--- Required work ---
Repeat the lines of the records below verbatim, from the line with "Click the yellow line swatch in legend" up to and including the line with "Action: (49, 1491)".

[Entries for locating words and elements]
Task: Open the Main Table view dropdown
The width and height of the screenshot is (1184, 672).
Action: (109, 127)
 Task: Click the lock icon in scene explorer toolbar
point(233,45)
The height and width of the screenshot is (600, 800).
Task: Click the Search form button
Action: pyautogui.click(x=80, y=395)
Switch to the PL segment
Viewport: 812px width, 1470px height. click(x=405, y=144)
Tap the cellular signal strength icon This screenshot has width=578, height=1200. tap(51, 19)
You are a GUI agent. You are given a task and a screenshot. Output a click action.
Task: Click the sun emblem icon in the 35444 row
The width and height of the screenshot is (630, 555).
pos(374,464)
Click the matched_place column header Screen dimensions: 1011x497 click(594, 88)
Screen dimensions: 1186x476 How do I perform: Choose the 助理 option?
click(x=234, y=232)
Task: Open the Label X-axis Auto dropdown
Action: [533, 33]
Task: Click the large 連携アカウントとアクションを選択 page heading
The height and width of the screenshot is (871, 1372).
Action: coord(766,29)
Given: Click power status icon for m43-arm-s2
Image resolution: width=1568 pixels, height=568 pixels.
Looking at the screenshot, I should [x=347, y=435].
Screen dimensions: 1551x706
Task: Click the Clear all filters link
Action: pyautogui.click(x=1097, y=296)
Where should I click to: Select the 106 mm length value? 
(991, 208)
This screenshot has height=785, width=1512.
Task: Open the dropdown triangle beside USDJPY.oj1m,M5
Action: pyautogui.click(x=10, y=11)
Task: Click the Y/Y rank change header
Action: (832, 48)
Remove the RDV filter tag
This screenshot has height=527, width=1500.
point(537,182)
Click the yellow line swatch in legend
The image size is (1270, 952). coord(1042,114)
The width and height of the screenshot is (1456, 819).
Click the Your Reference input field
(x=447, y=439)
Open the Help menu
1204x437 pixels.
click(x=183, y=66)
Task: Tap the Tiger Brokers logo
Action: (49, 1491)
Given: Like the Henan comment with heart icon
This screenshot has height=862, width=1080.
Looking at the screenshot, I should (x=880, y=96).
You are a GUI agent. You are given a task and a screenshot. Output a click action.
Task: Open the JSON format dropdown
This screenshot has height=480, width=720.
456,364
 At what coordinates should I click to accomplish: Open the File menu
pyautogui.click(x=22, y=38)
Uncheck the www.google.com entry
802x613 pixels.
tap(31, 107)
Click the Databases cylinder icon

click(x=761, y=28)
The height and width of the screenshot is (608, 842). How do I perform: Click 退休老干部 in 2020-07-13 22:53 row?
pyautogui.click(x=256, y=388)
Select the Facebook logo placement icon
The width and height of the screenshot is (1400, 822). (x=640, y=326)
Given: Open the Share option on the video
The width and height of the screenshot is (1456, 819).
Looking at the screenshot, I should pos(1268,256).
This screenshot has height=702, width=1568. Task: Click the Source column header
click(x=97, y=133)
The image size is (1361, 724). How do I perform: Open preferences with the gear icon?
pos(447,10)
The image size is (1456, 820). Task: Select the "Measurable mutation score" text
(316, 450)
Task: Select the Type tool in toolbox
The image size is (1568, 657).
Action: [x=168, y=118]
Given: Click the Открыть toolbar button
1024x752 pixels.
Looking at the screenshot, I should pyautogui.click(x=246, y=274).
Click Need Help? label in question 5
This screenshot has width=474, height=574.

--- Solution below ---
Click the yellow line swatch in legend
The image size is (1270, 952). coord(1042,114)
The width and height of the screenshot is (1456, 819).
Click the Your Reference input field
(x=447, y=439)
Open the Help menu
1204x437 pixels.
click(x=183, y=66)
Task: Tap the Tiger Brokers logo
Action: (49, 1491)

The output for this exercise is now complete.